| About this task |
The span to repeat in the listing below runs from the line containing "The Omni Project (1038, 786)" to the line containing "toto slot (1015, 501)", inclusive. Repeat it exactly, and only it.

| Entries shown |
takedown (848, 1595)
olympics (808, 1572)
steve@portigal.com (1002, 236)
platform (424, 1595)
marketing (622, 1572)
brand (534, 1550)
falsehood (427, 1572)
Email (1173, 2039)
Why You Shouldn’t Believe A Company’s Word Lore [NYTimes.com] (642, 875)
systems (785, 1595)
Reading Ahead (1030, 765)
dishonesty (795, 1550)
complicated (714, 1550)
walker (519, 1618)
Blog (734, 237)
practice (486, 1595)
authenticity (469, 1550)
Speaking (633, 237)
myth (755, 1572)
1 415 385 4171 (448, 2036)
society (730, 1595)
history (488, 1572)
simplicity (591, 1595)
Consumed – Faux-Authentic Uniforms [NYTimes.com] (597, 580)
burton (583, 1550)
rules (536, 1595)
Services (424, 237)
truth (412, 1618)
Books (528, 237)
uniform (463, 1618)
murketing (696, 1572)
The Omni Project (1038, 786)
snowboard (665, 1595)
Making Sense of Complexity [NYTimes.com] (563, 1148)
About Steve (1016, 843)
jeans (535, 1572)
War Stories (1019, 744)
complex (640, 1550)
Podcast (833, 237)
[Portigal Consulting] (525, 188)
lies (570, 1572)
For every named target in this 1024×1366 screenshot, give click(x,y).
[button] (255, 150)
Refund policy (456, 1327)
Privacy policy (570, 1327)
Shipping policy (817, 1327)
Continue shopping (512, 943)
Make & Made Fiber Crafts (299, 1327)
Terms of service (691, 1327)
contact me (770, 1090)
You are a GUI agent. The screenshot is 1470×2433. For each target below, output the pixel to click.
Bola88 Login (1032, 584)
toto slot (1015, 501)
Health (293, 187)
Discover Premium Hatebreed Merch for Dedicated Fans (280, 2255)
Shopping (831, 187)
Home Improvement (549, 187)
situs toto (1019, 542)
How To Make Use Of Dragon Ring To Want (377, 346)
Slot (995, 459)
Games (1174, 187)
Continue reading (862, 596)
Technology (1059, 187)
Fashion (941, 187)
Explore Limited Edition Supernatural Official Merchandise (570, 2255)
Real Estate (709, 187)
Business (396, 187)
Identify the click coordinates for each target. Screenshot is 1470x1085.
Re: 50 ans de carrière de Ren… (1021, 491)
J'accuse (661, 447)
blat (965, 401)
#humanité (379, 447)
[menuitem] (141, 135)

| Response to the exercise |
The Omni Project (1038, 786)
snowboard (665, 1595)
Making Sense of Complexity [NYTimes.com] (563, 1148)
About Steve (1016, 843)
jeans (535, 1572)
War Stories (1019, 744)
complex (640, 1550)
Podcast (833, 237)
[Portigal Consulting] (525, 188)
lies (570, 1572)
For every named target in this 1024×1366 screenshot, give click(x,y).
[button] (255, 150)
Refund policy (456, 1327)
Privacy policy (570, 1327)
Shipping policy (817, 1327)
Continue shopping (512, 943)
Make & Made Fiber Crafts (299, 1327)
Terms of service (691, 1327)
contact me (770, 1090)
You are a GUI agent. The screenshot is 1470×2433. For each target below, output the pixel to click.
Bola88 Login (1032, 584)
toto slot (1015, 501)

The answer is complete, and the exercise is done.